=== TASK TO COMPLETE ===
Copy out the lines from the one containing "See Configurations (56, 314)" through the end of the items below, both ends included, without any pictures.

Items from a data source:
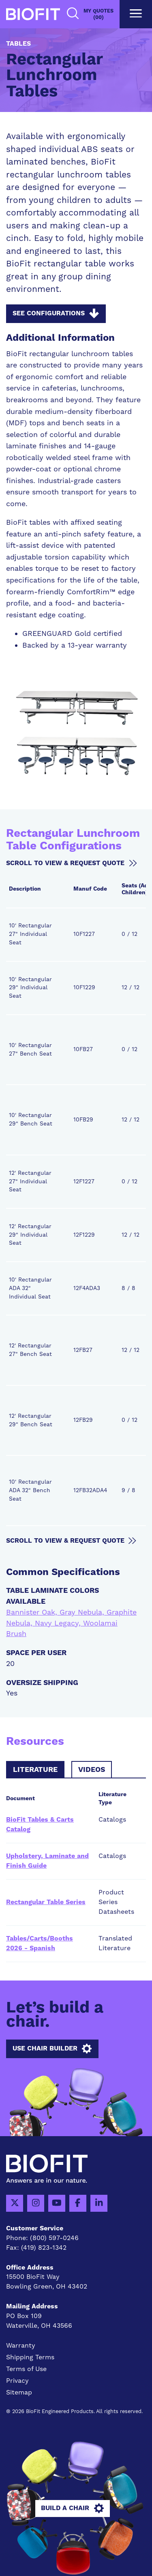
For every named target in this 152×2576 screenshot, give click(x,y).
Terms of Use (26, 2369)
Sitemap (19, 2392)
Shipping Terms (30, 2357)
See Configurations (56, 314)
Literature (35, 1769)
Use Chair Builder (52, 2049)
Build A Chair (72, 2508)
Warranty (20, 2346)
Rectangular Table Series (46, 1902)
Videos (91, 1769)
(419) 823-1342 (43, 2248)
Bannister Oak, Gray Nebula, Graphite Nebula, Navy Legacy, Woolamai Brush (71, 1623)
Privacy (17, 2381)
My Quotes (98, 14)
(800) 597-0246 (54, 2238)
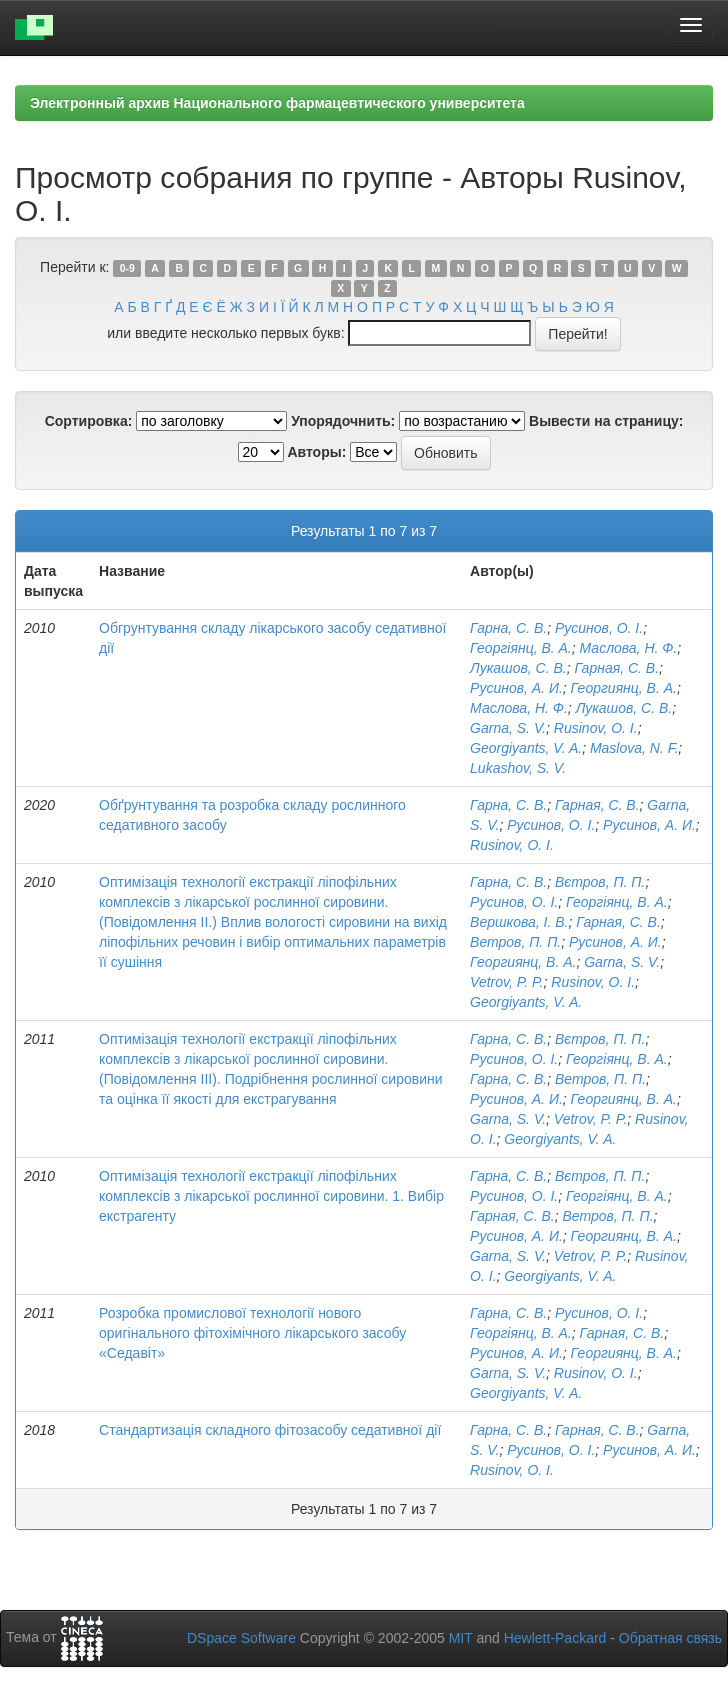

=== WRITTEN ANSWER ===
See Configurations (56, 314)
Literature (35, 1769)
Use Chair Builder (52, 2049)
Build A Chair (72, 2508)
Warranty (20, 2346)
Rectangular Table Series (46, 1902)
Videos (91, 1769)
(419) 823-1342 (43, 2248)
Bannister Oak, Gray Nebula, Graphite Nebula, Navy Legacy, Woolamai Brush (71, 1623)
Privacy (17, 2381)
My Quotes (98, 14)
(800) 597-0246 (54, 2238)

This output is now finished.